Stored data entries
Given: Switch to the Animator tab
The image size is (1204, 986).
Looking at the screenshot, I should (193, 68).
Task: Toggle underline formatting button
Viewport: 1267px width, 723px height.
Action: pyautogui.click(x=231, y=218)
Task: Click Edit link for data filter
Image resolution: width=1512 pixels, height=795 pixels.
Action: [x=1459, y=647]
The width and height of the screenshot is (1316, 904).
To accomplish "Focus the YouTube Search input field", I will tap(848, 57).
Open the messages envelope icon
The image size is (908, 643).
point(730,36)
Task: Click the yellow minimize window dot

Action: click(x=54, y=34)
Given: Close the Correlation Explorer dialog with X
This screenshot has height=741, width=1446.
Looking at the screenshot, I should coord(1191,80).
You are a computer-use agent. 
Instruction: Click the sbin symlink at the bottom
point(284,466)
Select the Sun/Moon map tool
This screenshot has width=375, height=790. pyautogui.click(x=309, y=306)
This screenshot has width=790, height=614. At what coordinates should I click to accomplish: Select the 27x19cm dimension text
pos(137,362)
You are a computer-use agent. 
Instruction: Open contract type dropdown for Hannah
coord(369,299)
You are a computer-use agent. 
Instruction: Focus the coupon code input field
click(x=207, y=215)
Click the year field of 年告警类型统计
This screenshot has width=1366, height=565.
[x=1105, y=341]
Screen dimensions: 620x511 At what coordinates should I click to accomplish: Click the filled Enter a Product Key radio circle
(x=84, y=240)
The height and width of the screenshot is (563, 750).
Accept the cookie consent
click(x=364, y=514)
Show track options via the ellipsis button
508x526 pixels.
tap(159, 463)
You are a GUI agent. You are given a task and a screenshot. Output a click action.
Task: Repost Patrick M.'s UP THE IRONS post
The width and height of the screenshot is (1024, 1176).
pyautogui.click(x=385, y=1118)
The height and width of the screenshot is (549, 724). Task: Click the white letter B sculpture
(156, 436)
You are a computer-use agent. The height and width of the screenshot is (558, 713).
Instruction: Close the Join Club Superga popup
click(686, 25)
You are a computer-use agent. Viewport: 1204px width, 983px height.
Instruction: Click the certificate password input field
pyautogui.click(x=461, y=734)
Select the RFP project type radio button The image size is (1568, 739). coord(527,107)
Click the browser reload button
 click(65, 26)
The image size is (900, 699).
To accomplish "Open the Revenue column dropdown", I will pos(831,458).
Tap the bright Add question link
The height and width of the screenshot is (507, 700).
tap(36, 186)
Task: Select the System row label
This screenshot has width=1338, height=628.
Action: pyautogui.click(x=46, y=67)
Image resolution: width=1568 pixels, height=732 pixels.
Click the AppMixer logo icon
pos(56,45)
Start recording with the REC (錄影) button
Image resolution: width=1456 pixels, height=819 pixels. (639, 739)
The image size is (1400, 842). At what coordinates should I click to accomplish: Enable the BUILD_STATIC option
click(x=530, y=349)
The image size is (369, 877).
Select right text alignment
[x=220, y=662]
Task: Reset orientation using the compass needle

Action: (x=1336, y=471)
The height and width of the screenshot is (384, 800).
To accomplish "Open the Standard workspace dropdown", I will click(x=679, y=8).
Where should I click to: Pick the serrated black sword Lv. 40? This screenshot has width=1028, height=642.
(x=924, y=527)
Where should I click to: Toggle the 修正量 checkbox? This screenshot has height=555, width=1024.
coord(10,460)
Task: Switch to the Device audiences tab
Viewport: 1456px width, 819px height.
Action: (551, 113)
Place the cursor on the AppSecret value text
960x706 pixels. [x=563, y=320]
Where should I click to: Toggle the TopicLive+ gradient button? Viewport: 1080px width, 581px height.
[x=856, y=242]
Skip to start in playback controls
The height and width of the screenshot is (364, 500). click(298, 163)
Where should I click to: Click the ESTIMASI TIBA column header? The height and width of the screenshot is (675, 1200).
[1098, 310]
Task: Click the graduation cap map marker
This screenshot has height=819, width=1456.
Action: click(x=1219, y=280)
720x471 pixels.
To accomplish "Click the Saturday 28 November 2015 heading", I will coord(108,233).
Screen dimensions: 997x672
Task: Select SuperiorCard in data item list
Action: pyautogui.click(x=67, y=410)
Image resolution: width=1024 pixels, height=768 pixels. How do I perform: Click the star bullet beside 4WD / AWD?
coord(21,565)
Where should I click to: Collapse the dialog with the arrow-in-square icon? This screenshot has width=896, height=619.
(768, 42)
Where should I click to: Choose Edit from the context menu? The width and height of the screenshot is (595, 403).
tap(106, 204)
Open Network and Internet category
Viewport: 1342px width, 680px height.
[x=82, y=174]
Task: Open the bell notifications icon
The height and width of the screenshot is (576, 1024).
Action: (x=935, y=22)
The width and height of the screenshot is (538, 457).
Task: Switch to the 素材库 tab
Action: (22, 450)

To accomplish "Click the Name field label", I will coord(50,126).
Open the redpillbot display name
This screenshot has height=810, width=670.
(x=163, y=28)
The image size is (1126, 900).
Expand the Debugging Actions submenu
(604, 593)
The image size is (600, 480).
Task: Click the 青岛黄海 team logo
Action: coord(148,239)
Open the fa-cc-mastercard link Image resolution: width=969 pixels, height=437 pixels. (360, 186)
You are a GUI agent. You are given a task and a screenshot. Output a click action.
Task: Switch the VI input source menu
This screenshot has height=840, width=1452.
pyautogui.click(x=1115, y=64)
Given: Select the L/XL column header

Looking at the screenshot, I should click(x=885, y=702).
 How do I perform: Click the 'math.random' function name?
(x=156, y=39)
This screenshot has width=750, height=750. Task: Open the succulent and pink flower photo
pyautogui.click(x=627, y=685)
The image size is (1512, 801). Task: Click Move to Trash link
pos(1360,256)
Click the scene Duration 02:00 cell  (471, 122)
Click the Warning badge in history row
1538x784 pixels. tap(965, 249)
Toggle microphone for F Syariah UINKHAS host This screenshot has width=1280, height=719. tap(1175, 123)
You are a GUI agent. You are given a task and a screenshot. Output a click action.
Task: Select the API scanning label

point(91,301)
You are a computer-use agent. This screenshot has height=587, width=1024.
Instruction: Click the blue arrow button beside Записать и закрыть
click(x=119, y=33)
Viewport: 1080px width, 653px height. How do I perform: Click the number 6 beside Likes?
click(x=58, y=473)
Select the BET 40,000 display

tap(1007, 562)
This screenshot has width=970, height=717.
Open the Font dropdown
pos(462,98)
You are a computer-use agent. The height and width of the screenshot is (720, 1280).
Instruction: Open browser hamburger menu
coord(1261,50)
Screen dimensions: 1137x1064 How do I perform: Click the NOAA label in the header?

# EXERCISE DIRECTIONS:
Reproduce every one of the entries above verbatim, line for line, with no changes.

# SOLUTION:
Given: Switch to the Animator tab
The image size is (1204, 986).
Looking at the screenshot, I should (193, 68).
Task: Toggle underline formatting button
Viewport: 1267px width, 723px height.
Action: pyautogui.click(x=231, y=218)
Task: Click Edit link for data filter
Image resolution: width=1512 pixels, height=795 pixels.
Action: [x=1459, y=647]
The width and height of the screenshot is (1316, 904).
To accomplish "Focus the YouTube Search input field", I will tap(848, 57).
Open the messages envelope icon
The image size is (908, 643).
point(730,36)
Task: Click the yellow minimize window dot

Action: click(x=54, y=34)
Given: Close the Correlation Explorer dialog with X
This screenshot has height=741, width=1446.
Looking at the screenshot, I should coord(1191,80).
You are a computer-use agent. 
Instruction: Click the sbin symlink at the bottom
point(284,466)
Select the Sun/Moon map tool
This screenshot has width=375, height=790. pyautogui.click(x=309, y=306)
This screenshot has width=790, height=614. At what coordinates should I click to accomplish: Select the 27x19cm dimension text
pos(137,362)
You are a computer-use agent. 
Instruction: Open contract type dropdown for Hannah
coord(369,299)
You are a computer-use agent. 
Instruction: Focus the coupon code input field
click(x=207, y=215)
Click the year field of 年告警类型统计
This screenshot has width=1366, height=565.
[x=1105, y=341]
Screen dimensions: 620x511 At what coordinates should I click to accomplish: Click the filled Enter a Product Key radio circle
(x=84, y=240)
The height and width of the screenshot is (563, 750).
Accept the cookie consent
click(x=364, y=514)
Show track options via the ellipsis button
508x526 pixels.
tap(159, 463)
You are a GUI agent. You are given a task and a screenshot. Output a click action.
Task: Repost Patrick M.'s UP THE IRONS post
The width and height of the screenshot is (1024, 1176).
pyautogui.click(x=385, y=1118)
The height and width of the screenshot is (549, 724). Task: Click the white letter B sculpture
(156, 436)
You are a computer-use agent. The height and width of the screenshot is (558, 713).
Instruction: Close the Join Club Superga popup
click(686, 25)
You are a computer-use agent. Viewport: 1204px width, 983px height.
Instruction: Click the certificate password input field
pyautogui.click(x=461, y=734)
Select the RFP project type radio button The image size is (1568, 739). coord(527,107)
Click the browser reload button
 click(65, 26)
The image size is (900, 699).
To accomplish "Open the Revenue column dropdown", I will pos(831,458).
Tap the bright Add question link
The height and width of the screenshot is (507, 700).
tap(36, 186)
Task: Select the System row label
This screenshot has width=1338, height=628.
Action: pyautogui.click(x=46, y=67)
Image resolution: width=1568 pixels, height=732 pixels.
Click the AppMixer logo icon
pos(56,45)
Start recording with the REC (錄影) button
Image resolution: width=1456 pixels, height=819 pixels. (639, 739)
The image size is (1400, 842). At what coordinates should I click to accomplish: Enable the BUILD_STATIC option
click(x=530, y=349)
The image size is (369, 877).
Select right text alignment
[x=220, y=662]
Task: Reset orientation using the compass needle

Action: (x=1336, y=471)
The height and width of the screenshot is (384, 800).
To accomplish "Open the Standard workspace dropdown", I will click(x=679, y=8).
Where should I click to: Pick the serrated black sword Lv. 40? This screenshot has width=1028, height=642.
(x=924, y=527)
Where should I click to: Toggle the 修正量 checkbox? This screenshot has height=555, width=1024.
coord(10,460)
Task: Switch to the Device audiences tab
Viewport: 1456px width, 819px height.
Action: (551, 113)
Place the cursor on the AppSecret value text
960x706 pixels. [x=563, y=320]
Where should I click to: Toggle the TopicLive+ gradient button? Viewport: 1080px width, 581px height.
[x=856, y=242]
Skip to start in playback controls
The height and width of the screenshot is (364, 500). click(298, 163)
Where should I click to: Click the ESTIMASI TIBA column header? The height and width of the screenshot is (675, 1200).
[1098, 310]
Task: Click the graduation cap map marker
This screenshot has height=819, width=1456.
Action: click(x=1219, y=280)
720x471 pixels.
To accomplish "Click the Saturday 28 November 2015 heading", I will coord(108,233).
Screen dimensions: 997x672
Task: Select SuperiorCard in data item list
Action: pyautogui.click(x=67, y=410)
Image resolution: width=1024 pixels, height=768 pixels. How do I perform: Click the star bullet beside 4WD / AWD?
coord(21,565)
Where should I click to: Collapse the dialog with the arrow-in-square icon? This screenshot has width=896, height=619.
(768, 42)
Where should I click to: Choose Edit from the context menu? The width and height of the screenshot is (595, 403).
tap(106, 204)
Open Network and Internet category
Viewport: 1342px width, 680px height.
[x=82, y=174]
Task: Open the bell notifications icon
The height and width of the screenshot is (576, 1024).
Action: (x=935, y=22)
The width and height of the screenshot is (538, 457).
Task: Switch to the 素材库 tab
Action: (22, 450)

To accomplish "Click the Name field label", I will coord(50,126).
Open the redpillbot display name
This screenshot has height=810, width=670.
(x=163, y=28)
The image size is (1126, 900).
Expand the Debugging Actions submenu
(604, 593)
The image size is (600, 480).
Task: Click the 青岛黄海 team logo
Action: coord(148,239)
Open the fa-cc-mastercard link Image resolution: width=969 pixels, height=437 pixels. (360, 186)
You are a GUI agent. You are given a task and a screenshot. Output a click action.
Task: Switch the VI input source menu
This screenshot has height=840, width=1452.
pyautogui.click(x=1115, y=64)
Given: Select the L/XL column header

Looking at the screenshot, I should click(x=885, y=702).
 How do I perform: Click the 'math.random' function name?
(x=156, y=39)
This screenshot has width=750, height=750. Task: Open the succulent and pink flower photo
pyautogui.click(x=627, y=685)
The image size is (1512, 801). Task: Click Move to Trash link
pos(1360,256)
Click the scene Duration 02:00 cell  (471, 122)
Click the Warning badge in history row
1538x784 pixels. tap(965, 249)
Toggle microphone for F Syariah UINKHAS host This screenshot has width=1280, height=719. tap(1175, 123)
You are a GUI agent. You are given a task and a screenshot. Output a click action.
Task: Select the API scanning label

point(91,301)
You are a computer-use agent. This screenshot has height=587, width=1024.
Instruction: Click the blue arrow button beside Записать и закрыть
click(x=119, y=33)
Viewport: 1080px width, 653px height. How do I perform: Click the number 6 beside Likes?
click(x=58, y=473)
Select the BET 40,000 display

tap(1007, 562)
This screenshot has width=970, height=717.
Open the Font dropdown
pos(462,98)
You are a computer-use agent. The height and width of the screenshot is (720, 1280).
Instruction: Open browser hamburger menu
coord(1261,50)
Screen dimensions: 1137x1064 How do I perform: Click the NOAA label in the header?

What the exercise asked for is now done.